## Task description
When you spot the word "click" in a line of the data below, copy that line.

··· Provided records ···

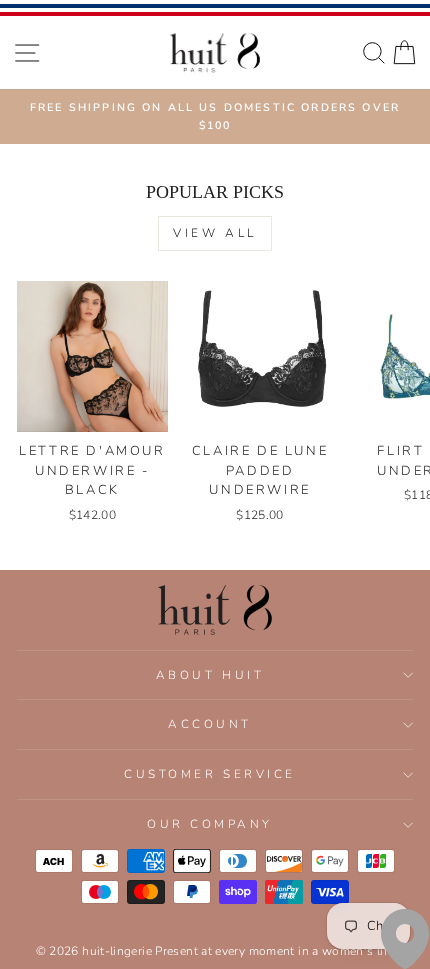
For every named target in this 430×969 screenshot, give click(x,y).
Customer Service (210, 774)
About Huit (210, 675)
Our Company (210, 824)
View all (215, 233)
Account (210, 724)
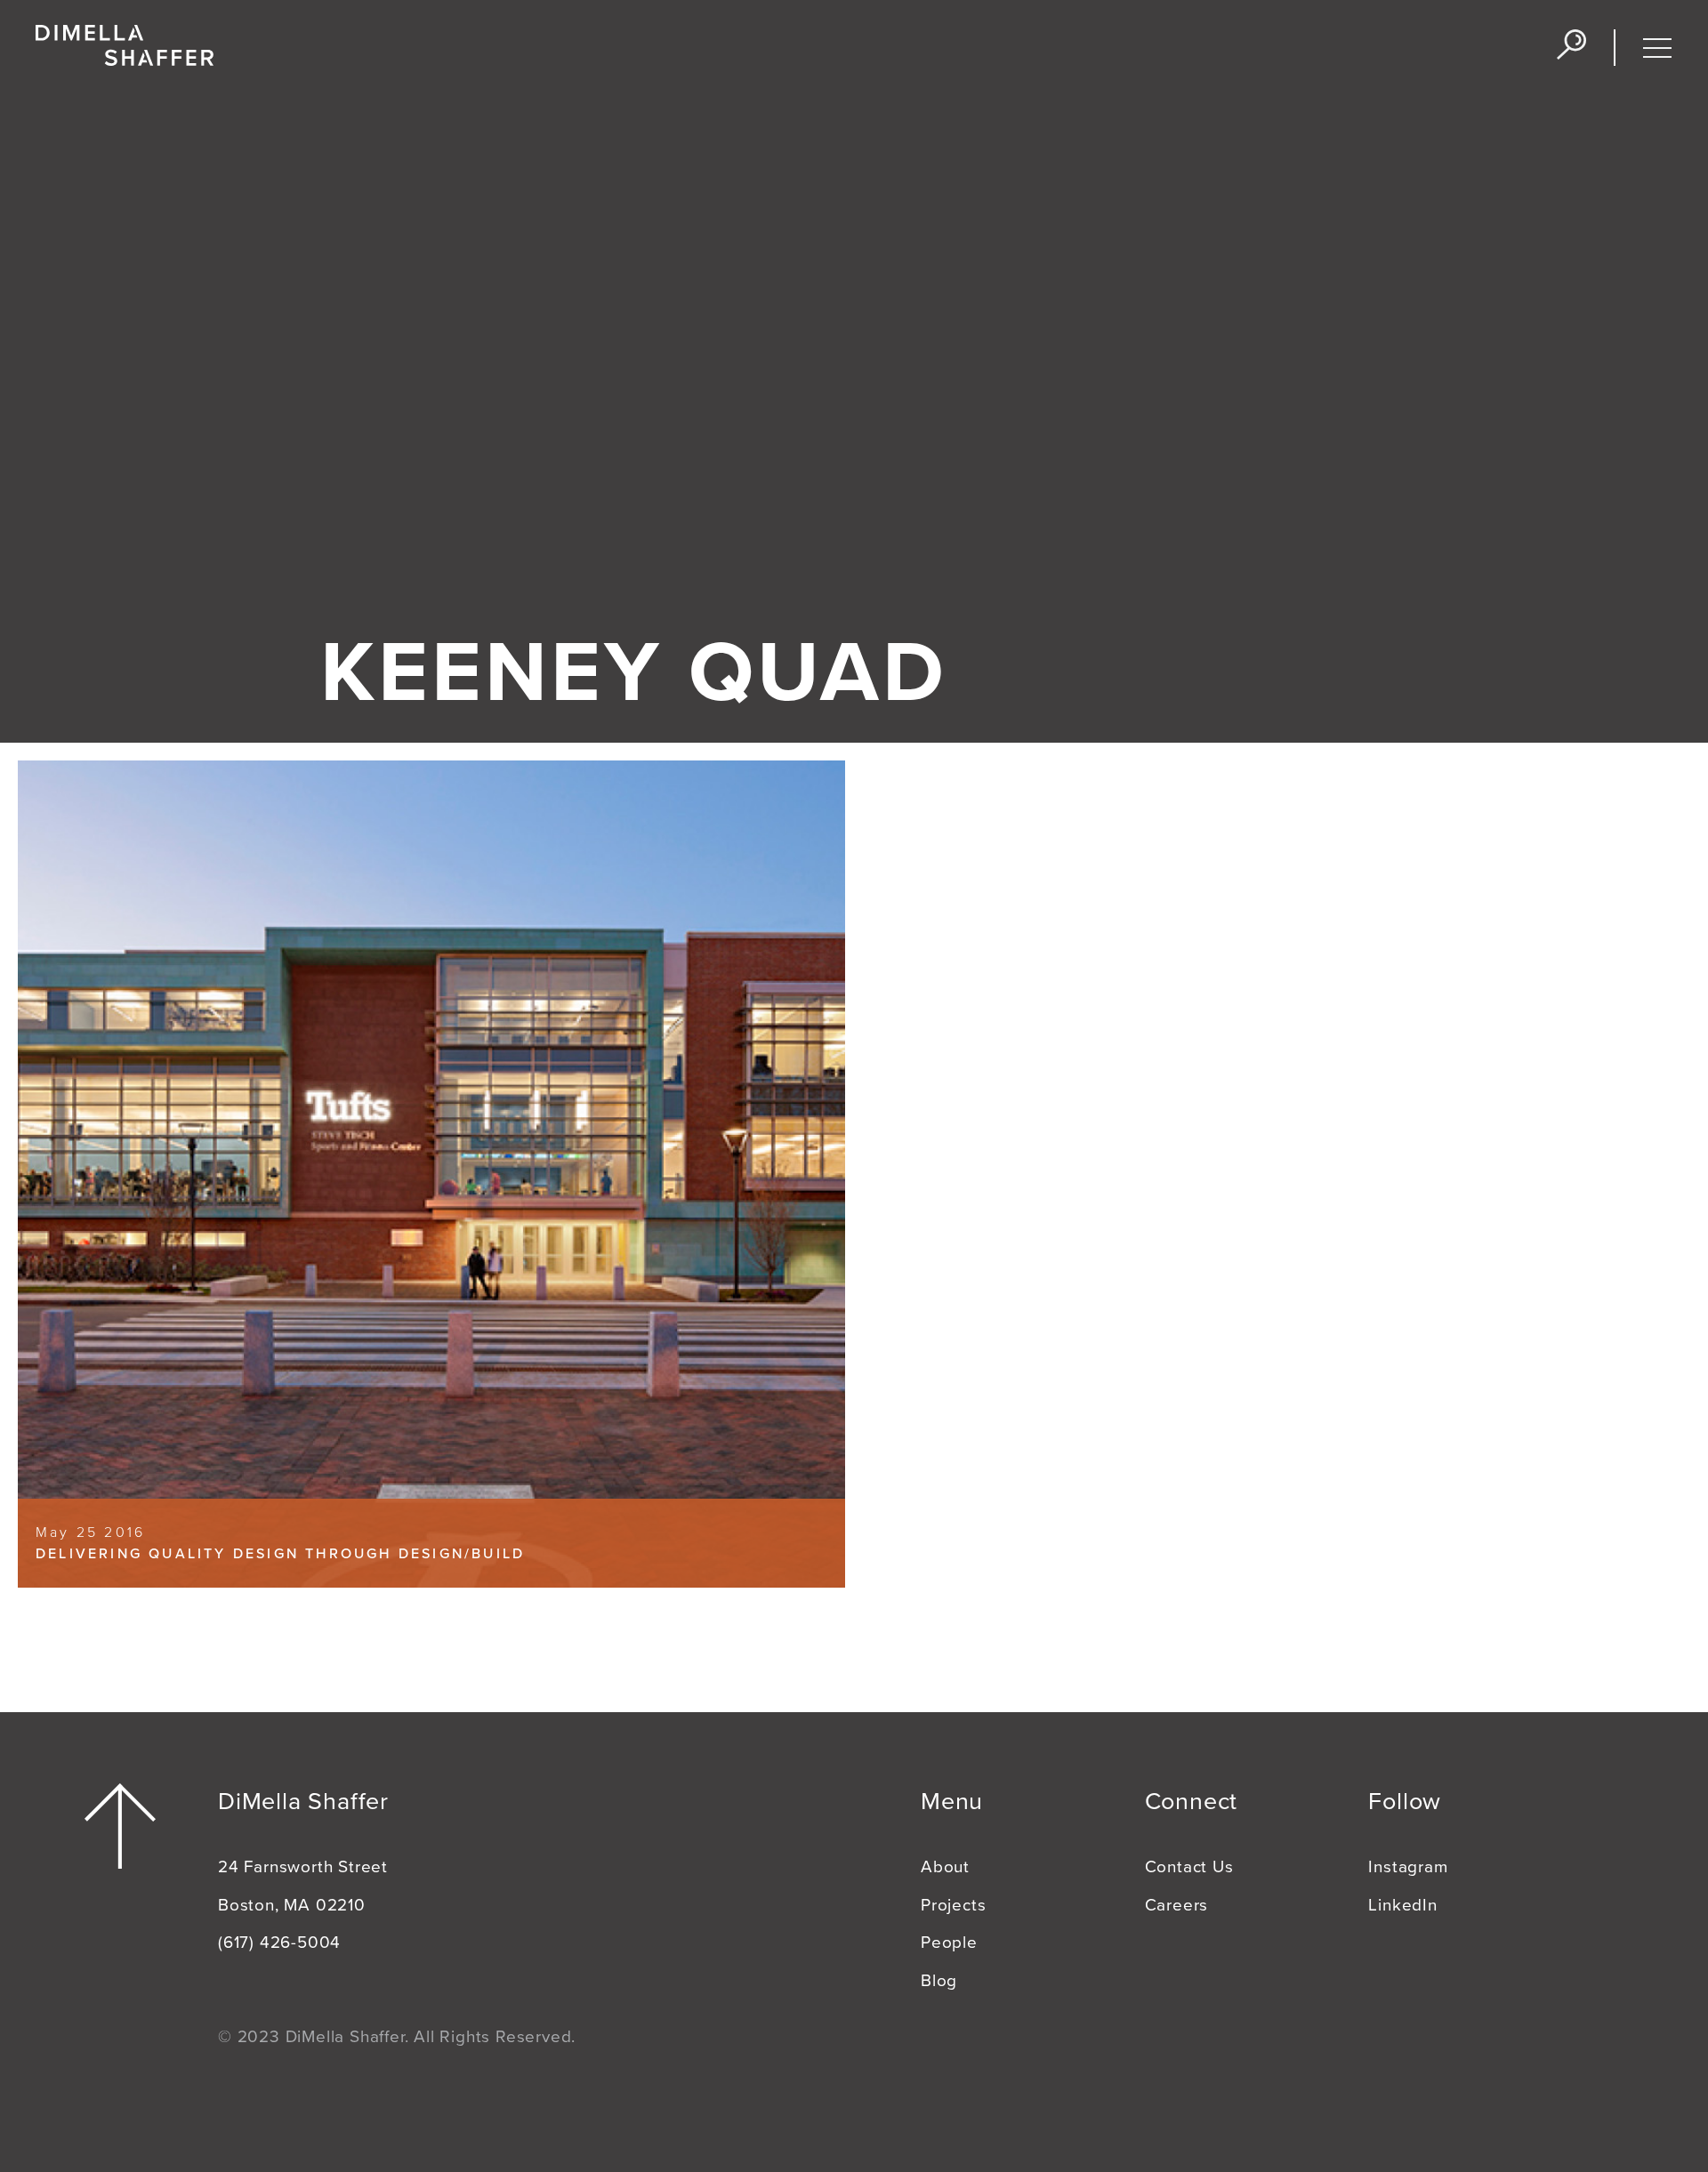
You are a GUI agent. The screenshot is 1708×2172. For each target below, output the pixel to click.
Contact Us (1189, 1867)
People (949, 1942)
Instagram (1407, 1867)
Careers (1177, 1905)
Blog (939, 1981)
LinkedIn (1402, 1905)
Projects (953, 1905)
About (945, 1867)
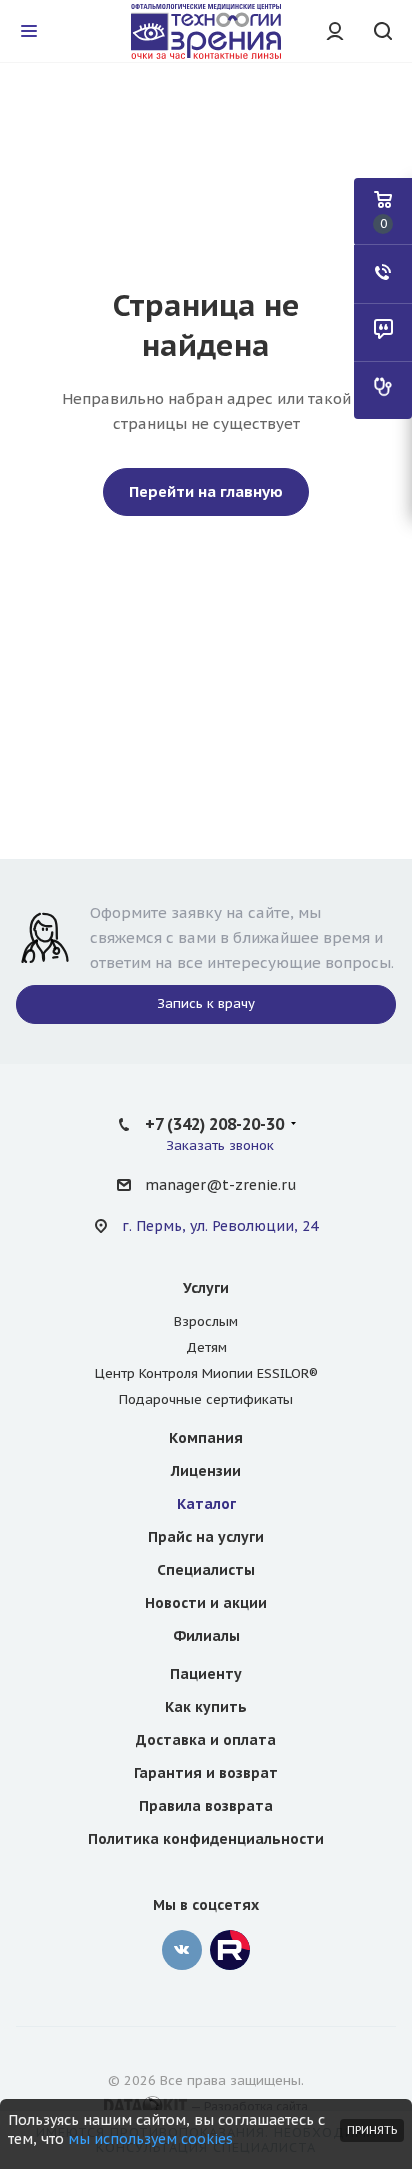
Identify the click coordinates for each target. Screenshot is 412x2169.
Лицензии (206, 1471)
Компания (206, 1438)
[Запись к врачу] (383, 390)
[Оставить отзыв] (383, 332)
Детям (206, 1347)
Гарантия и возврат (206, 1773)
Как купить (206, 1707)
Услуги (206, 1288)
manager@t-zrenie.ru (220, 1185)
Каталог (206, 1504)
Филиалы (206, 1636)
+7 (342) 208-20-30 (214, 1124)
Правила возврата (206, 1806)
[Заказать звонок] (383, 274)
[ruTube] (230, 1950)
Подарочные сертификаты (206, 1399)
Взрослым (206, 1321)
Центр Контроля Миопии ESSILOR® (206, 1373)
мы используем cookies (150, 2139)
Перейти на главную (206, 491)
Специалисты (206, 1570)
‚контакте (182, 1950)
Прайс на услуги (206, 1537)
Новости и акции (206, 1603)
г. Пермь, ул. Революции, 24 (220, 1226)
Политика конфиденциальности (206, 1839)
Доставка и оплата (206, 1740)
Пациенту (206, 1674)
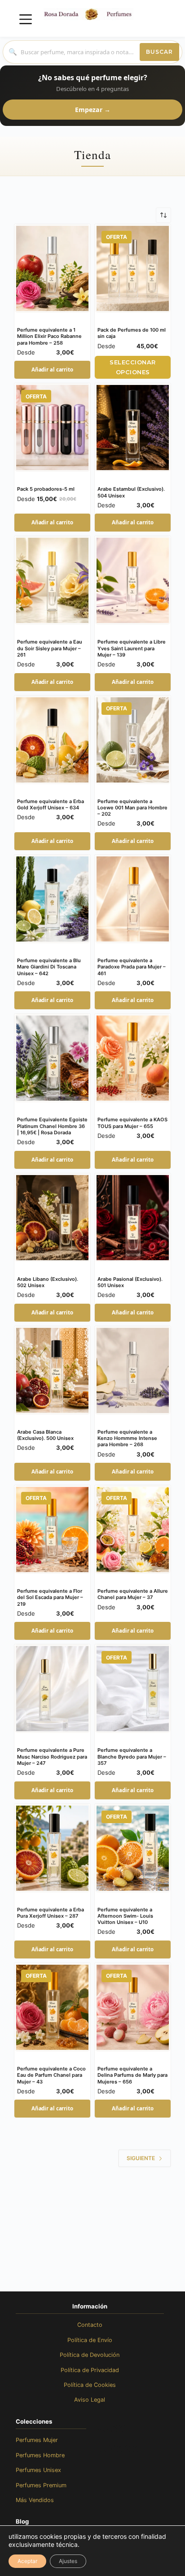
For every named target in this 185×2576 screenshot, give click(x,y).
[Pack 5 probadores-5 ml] (52, 427)
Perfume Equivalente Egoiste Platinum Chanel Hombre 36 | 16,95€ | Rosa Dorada (52, 1126)
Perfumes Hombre (40, 2455)
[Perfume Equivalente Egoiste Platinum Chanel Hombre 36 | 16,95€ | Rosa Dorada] (52, 1058)
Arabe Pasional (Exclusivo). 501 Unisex (130, 1282)
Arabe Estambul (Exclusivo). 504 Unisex (131, 492)
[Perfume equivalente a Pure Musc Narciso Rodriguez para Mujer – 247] (52, 1688)
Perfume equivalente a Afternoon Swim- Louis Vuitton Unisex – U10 (125, 1916)
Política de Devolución (89, 2354)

···

## Exercise solution
For every named target in this 430×969 screenshot, give click(x,y).
You are a GUI agent. The screenshot is 1708×2172. For each target below, output the pixel to click.
Identify the click coordinates for each target. Screenshot is 412x2169.
For every named target in this 185×2576 screenshot, give click(x,y).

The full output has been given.